Cambriolages de médias: la «malédiction Woerth», ironise l’opposition
28 Octobre 2010 Par
Mathilde Mathieu
Après la série de vols d’ordinateurs qui a touché les rédactions de
Mediapart, du Monde et du Point (et visé en particulier des journalistes
enquêtant sur l’affaire Bettencourt-Woerth), l’opposition réagit avec
prudence. Seul Noël Mamère, député Vert, pointe directement du doigt
l’exécutif: «Ce gouvernement utilise des pratiques de barbouzes, a-t-il
affirmé, mercredi 27 octobre. On vit dans une république bananière, où on
va essayer de nous faire croire que des plombiers volent des ordinateurs la
nuit, en oubliant de voler les bijoux et la chaîne stéréo. Dans l’histoire,
c’est Sarkozy le plombier aux petits pieds!»
Au parti socialiste, Marie-Pierre de la Gontrie, secrétaire
nationale aux libertés publiques et à la justice, «pas adepte de la théorie
du complot», rejette toute conclusion hâtive et préfère s’interroger sur
«une concomitance troublante». Pour le Parti de gauche, Eric Coquerel
évoque «une drôle d’épidémie», tandis que Nathalie Griesbeck, responsable
de la justice au «shadow cabinet» du Modem, ironise sur «la malédiction
Woerth» après celle «de Toutankhamon». «Tant que les faits ne sont pas
établis, on ne peut pas bâtir d’accusations», note encore l’eurodéputé
Jean-Paul Besset, pour Europe Ecologie.
Ces précautions prises, le PS reproche aux ministres concernés de
rester «silencieux», et en particulier à Michèle Alliot-Marie d’avoir «fait
mine d’apprendre (le vol subi par Le Point) au micro de France Inter»,
mercredi matin. En effet, alors que l’information courait déjà depuis la
veille, la garde des Sceaux a juré à la radio: «Je ne savais pas (…).

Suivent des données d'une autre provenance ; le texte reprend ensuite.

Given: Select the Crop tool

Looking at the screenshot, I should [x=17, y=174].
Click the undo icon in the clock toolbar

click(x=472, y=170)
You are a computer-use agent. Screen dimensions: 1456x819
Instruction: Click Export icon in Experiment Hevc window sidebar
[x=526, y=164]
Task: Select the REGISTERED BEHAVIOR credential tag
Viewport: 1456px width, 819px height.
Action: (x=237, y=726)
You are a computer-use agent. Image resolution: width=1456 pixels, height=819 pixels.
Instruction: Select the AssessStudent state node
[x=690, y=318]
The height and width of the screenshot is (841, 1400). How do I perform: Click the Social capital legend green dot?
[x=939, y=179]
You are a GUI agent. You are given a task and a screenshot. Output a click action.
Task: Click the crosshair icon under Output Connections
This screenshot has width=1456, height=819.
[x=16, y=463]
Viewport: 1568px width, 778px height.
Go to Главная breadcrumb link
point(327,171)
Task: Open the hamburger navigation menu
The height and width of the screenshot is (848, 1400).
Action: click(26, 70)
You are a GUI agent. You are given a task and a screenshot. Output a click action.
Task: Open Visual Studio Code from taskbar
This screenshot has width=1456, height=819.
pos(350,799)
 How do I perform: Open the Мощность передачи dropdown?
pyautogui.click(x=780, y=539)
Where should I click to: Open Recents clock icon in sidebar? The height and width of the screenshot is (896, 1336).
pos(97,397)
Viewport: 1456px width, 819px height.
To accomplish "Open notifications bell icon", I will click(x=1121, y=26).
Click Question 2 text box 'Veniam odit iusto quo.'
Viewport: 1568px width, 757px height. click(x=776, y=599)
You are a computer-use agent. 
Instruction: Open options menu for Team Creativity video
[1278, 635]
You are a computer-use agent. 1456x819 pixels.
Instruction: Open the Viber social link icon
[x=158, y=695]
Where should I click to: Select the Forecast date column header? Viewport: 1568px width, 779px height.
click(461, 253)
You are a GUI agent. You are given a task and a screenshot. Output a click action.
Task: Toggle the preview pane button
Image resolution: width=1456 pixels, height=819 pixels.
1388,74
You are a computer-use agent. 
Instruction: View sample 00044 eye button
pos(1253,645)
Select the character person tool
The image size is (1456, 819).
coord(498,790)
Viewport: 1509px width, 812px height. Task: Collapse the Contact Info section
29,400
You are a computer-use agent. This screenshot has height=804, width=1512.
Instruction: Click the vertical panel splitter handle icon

Ah
bon ?! Ben écoutez, je n’en sais rigoureusement rien!» Elle a ensuite
dédramatisé le vol subi par le journaliste du Monde, Gérard Davet:
«Lui-même se pose un certain nombre de questions, sachant qu’il habite en
rez-de-chaussée… Je crois qu’une fenêtre était ouverte (en fait à
l’espagnolette), donc toutes les possibilités sont ouvertes en la
matière…»
Marie-Pierre de la Gontrie recommande au gouvernement de «prendre
cette affaire suffisamment au sérieux» et de «se manifester», ajoutant: «Si
le pouvoir donne l’impression de ne pas voir de quoi on parle, ça ne peut
qu’aggraver le soupçon, les gens se demandant à qui profite le crime…»
De son côté, l’écologiste Jean-Paul Besset souligne que «plus on
avance dans cette affaire Woerth-Bettencourt, plus on s’enfonce dans des
zones marécageuses et pestilentielles, où tout est permis». Et de rappeler
l’épluchage sauvage des factures téléphoniques d’un collaborateur de
Michèle Alliot-Marie (ordonné par le directeur général de la police
nationale en personne), puis de journalistes du Monde (commandé par le
procureur Philippe Courroye en dépit de la loi): «Il y a un aspect
cumulatif dans cette histoire, pointe Jean-Paul Besset. Mais croire que
tout cela peut décourager des journalistes, c’est un calcul minable
d’officine, c’est se mettre le doigt dans l’œil!»
Au Parti de gauche, Eric Coquerel note également que «ces
cambriolages correspondent assez à l’air du temps, dans un régime qui
décide d’écouter les journalistes et qui procède par intimidations». Le
conseiller régional d’Ile-de-France n’en revient pas que «le premier
réflexe d’Alliot-Marie, quand on lui parle du vol chez l’enquêteur du
Monde, ce soit de dire que la fenêtre était ouverte»: «C’est un signe de
fragilité, comme chez une bête blessée.» Tout de même, Marie-Pierre de la
Gontrie s’inquiète: «L’effet recherché, c’est bien d’intimider les gens qui
apportent des informations aux journalistes», estime la socialiste.
Face au mutisme du gouvernement, le Syndicat national des
journalistes, premier de la profession, a demandé un rendez-vous au plus
vite à la garde des Sceaux, cinglant dans un communiqué: «Cette épidémie de
cambriolages (…) renvoie sinistrement aux pratiques d’Etats dictatoriaux,
où règnent menaces et entraves de toutes sortes à la liberté d’informer.»